Whilst at camp the children are able to try a wide variety of activities often including; wall climbing, abseiling, fishing, canoeing, horse riding, archery, swimming, arts and crafts, music, drama, sports, talent night and a disco.

Until 2024, and unlike other camps in the SeriousFun Children's Network, Over The Wall had no permanent site and held camps in multiple locations in the UK, including at Bryanston School, Tulliallan Castle, and Strathallan School. However, in April 2024 Over The Wall signed a forty year lease with the Moravian Union to take occupancy of the former Ockbrook School, located at Ockbrook, near Derby. Over The Wall will utilise the site as its new headquarters and location for residential camps, with the first camp due to take place in summer 2026.

== Aims of the Camps ==
While hospitals and healthcare staff aim to take care of the physical aspects of serious illness in a child, living with a serious illness can impact children in a number of ways. The diagnosis of a serious illness at an early age, and the subsequent lengthy process of treatment and hospital visits are likely to result in a lack of confidence and self-esteem in most children. Over The Wall aims to rebuild their confidence and esteem through a programme of Therapeutic Recreation, all whilst letting children "kick back, relax and raise a little hell".

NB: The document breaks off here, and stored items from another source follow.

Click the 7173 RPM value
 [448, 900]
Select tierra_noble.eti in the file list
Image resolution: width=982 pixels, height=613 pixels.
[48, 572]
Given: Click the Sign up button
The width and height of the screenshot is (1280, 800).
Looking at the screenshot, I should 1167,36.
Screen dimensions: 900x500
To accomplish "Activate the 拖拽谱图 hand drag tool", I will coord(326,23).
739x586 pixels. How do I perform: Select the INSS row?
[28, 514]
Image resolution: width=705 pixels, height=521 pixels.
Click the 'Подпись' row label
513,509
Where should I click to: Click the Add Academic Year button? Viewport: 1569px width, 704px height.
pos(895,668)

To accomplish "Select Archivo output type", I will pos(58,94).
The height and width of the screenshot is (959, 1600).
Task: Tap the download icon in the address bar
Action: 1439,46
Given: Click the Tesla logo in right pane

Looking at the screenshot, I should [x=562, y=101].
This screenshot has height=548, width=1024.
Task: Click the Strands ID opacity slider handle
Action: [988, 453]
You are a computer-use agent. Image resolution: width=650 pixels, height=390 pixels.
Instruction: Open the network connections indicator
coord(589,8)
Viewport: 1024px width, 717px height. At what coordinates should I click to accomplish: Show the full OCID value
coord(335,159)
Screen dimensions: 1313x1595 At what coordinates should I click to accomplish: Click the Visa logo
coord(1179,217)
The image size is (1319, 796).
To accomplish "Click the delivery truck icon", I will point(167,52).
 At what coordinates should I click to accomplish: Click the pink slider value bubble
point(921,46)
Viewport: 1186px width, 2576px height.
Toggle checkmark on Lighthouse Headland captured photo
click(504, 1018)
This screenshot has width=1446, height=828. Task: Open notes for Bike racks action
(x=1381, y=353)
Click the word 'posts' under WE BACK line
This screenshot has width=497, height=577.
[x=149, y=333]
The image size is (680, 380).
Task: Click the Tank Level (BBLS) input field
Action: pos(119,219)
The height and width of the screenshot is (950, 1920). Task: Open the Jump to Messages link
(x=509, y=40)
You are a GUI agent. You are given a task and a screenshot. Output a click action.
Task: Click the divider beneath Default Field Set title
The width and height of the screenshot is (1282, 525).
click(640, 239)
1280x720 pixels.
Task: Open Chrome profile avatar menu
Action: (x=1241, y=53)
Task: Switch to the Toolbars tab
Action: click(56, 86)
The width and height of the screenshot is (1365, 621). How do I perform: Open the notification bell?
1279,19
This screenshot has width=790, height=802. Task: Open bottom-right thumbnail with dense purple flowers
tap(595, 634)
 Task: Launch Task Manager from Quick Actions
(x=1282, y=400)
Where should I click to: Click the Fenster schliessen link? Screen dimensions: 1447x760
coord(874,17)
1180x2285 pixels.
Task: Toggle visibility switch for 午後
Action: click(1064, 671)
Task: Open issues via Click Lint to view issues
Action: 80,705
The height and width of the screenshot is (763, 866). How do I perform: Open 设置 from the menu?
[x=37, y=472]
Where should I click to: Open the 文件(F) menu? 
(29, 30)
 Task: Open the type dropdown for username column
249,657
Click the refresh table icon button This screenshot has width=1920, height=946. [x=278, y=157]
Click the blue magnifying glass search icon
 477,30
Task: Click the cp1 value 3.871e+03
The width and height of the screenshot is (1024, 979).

In summer of 2012, The Child Study Center at Yale Medical School began a study to measure the impact of SeriousFun camps on children with serious illness. 254 families using 12 SeriousFun camps including Over The Wall were studied and a number of outcomes were monitored one month after attending camp and then reevaluated six months after camp. The study found significant improvements in outcomes including self-esteem, maturity, independence, quality of life measures and positive coping strategies, which were still maintained at the six month follow-up.